_TASK INSTRUCTIONS_
Please convert each of the lines below into a JSON list of strings, with one string for every line and the blank lines left out.

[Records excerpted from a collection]
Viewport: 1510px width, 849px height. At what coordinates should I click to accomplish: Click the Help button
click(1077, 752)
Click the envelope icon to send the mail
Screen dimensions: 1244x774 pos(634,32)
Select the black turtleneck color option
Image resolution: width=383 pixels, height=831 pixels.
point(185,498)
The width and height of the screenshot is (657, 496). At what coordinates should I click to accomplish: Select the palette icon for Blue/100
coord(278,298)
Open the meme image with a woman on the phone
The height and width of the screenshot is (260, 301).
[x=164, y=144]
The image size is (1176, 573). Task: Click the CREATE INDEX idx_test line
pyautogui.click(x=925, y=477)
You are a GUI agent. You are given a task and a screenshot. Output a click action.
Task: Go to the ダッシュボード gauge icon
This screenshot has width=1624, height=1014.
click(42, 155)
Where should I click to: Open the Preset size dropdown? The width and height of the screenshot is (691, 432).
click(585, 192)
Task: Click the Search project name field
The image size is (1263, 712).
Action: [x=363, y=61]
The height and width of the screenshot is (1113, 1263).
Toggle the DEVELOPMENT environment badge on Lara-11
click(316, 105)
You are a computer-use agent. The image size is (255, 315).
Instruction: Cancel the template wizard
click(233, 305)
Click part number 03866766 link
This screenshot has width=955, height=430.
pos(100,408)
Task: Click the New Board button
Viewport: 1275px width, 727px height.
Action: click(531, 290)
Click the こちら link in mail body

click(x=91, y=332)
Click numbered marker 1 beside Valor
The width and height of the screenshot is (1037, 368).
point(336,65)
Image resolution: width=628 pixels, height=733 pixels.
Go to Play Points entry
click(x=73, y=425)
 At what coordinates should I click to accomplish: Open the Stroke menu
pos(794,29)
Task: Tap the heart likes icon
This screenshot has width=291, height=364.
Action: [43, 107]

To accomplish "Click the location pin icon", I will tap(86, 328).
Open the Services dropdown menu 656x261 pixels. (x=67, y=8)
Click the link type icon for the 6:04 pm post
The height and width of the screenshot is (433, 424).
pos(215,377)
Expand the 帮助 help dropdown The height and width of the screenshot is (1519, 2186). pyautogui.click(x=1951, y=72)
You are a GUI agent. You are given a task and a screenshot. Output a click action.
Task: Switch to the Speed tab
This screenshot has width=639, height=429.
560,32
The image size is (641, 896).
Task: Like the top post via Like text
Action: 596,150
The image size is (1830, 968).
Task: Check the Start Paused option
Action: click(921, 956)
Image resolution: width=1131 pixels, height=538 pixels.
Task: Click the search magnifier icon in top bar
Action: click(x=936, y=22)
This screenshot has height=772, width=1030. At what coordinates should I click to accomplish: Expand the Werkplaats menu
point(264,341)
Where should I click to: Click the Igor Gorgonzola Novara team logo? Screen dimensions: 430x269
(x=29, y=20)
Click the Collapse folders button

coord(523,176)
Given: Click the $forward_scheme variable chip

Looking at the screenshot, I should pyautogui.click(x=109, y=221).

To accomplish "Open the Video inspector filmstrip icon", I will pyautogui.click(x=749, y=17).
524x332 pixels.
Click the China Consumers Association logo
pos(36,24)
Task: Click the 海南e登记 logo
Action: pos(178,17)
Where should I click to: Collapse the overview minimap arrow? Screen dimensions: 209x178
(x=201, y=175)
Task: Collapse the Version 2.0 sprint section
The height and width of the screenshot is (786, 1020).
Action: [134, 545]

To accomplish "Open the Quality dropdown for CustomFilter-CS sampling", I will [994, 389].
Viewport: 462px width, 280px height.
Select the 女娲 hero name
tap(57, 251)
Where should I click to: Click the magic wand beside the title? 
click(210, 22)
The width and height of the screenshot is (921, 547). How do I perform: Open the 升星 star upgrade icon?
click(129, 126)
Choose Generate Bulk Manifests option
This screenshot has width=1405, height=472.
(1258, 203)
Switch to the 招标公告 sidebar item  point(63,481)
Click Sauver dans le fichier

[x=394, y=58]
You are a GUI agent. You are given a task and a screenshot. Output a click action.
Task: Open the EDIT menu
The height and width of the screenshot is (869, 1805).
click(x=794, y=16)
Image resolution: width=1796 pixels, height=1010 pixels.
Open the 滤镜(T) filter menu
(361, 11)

_SOLUTION FOR THIS TASK_
[
  "Viewport: 1510px width, 849px height. At what coordinates should I click to accomplish: Click the Help button",
  "click(1077, 752)",
  "Click the envelope icon to send the mail",
  "Screen dimensions: 1244x774 pos(634,32)",
  "Select the black turtleneck color option",
  "Image resolution: width=383 pixels, height=831 pixels.",
  "point(185,498)",
  "The width and height of the screenshot is (657, 496). At what coordinates should I click to accomplish: Select the palette icon for Blue/100",
  "coord(278,298)",
  "Open the meme image with a woman on the phone",
  "The height and width of the screenshot is (260, 301).",
  "[x=164, y=144]",
  "The image size is (1176, 573). Task: Click the CREATE INDEX idx_test line",
  "pyautogui.click(x=925, y=477)",
  "You are a GUI agent. You are given a task and a screenshot. Output a click action.",
  "Task: Go to the ダッシュボード gauge icon",
  "This screenshot has width=1624, height=1014.",
  "click(42, 155)",
  "Where should I click to: Open the Preset size dropdown? The width and height of the screenshot is (691, 432).",
  "click(585, 192)",
  "Task: Click the Search project name field",
  "The image size is (1263, 712).",
  "Action: [x=363, y=61]",
  "The height and width of the screenshot is (1113, 1263).",
  "Toggle the DEVELOPMENT environment badge on Lara-11",
  "click(316, 105)",
  "You are a computer-use agent. The image size is (255, 315).",
  "Instruction: Cancel the template wizard",
  "click(233, 305)",
  "Click part number 03866766 link",
  "This screenshot has width=955, height=430.",
  "pos(100,408)",
  "Task: Click the New Board button",
  "Viewport: 1275px width, 727px height.",
  "Action: click(531, 290)",
  "Click the こちら link in mail body",
  "click(x=91, y=332)",
  "Click numbered marker 1 beside Valor",
  "The width and height of the screenshot is (1037, 368).",
  "point(336,65)",
  "Image resolution: width=628 pixels, height=733 pixels.",
  "Go to Play Points entry",
  "click(x=73, y=425)",
  " At what coordinates should I click to accomplish: Open the Stroke menu",
  "pos(794,29)",
  "Task: Tap the heart likes icon",
  "This screenshot has width=291, height=364.",
  "Action: [43, 107]",
  "To accomplish \"Click the location pin icon\", I will tap(86, 328).",
  "Open the Services dropdown menu 656x261 pixels. (x=67, y=8)",
  "Click the link type icon for the 6:04 pm post",
  "The height and width of the screenshot is (433, 424).",
  "pos(215,377)",
  "Expand the 帮助 help dropdown The height and width of the screenshot is (1519, 2186). pyautogui.click(x=1951, y=72)",
  "You are a GUI agent. You are given a task and a screenshot. Output a click action.",
  "Task: Switch to the Speed tab",
  "This screenshot has width=639, height=429.",
  "560,32",
  "The image size is (641, 896).",
  "Task: Like the top post via Like text",
  "Action: 596,150",
  "The image size is (1830, 968).",
  "Task: Check the Start Paused option",
  "Action: click(921, 956)",
  "Image resolution: width=1131 pixels, height=538 pixels.",
  "Task: Click the search magnifier icon in top bar",
  "Action: click(x=936, y=22)",
  "This screenshot has height=772, width=1030. At what coordinates should I click to accomplish: Expand the Werkplaats menu",
  "point(264,341)",
  "Where should I click to: Click the Igor Gorgonzola Novara team logo? Screen dimensions: 430x269",
  "(x=29, y=20)",
  "Click the Collapse folders button",
  "coord(523,176)",
  "Given: Click the $forward_scheme variable chip",
  "Looking at the screenshot, I should pyautogui.click(x=109, y=221).",
  "To accomplish \"Open the Video inspector filmstrip icon\", I will pyautogui.click(x=749, y=17).",
  "524x332 pixels.",
  "Click the China Consumers Association logo",
  "pos(36,24)",
  "Task: Click the 海南e登记 logo",
  "Action: pos(178,17)",
  "Where should I click to: Collapse the overview minimap arrow? Screen dimensions: 209x178",
  "(x=201, y=175)",
  "Task: Collapse the Version 2.0 sprint section",
  "The height and width of the screenshot is (786, 1020).",
  "Action: [134, 545]",
  "To accomplish \"Open the Quality dropdown for CustomFilter-CS sampling\", I will [994, 389].",
  "Viewport: 462px width, 280px height.",
  "Select the 女娲 hero name",
  "tap(57, 251)",
  "Where should I click to: Click the magic wand beside the title? ",
  "click(210, 22)",
  "The width and height of the screenshot is (921, 547). How do I perform: Open the 升星 star upgrade icon?",
  "click(129, 126)",
  "Choose Generate Bulk Manifests option",
  "This screenshot has width=1405, height=472.",
  "(1258, 203)",
  "Switch to the 招标公告 sidebar item  point(63,481)",
  "Click Sauver dans le fichier",
  "[x=394, y=58]",
  "You are a GUI agent. You are given a task and a screenshot. Output a click action.",
  "Task: Open the EDIT menu",
  "The height and width of the screenshot is (869, 1805).",
  "click(x=794, y=16)",
  "Image resolution: width=1796 pixels, height=1010 pixels.",
  "Open the 滤镜(T) filter menu",
  "(361, 11)"
]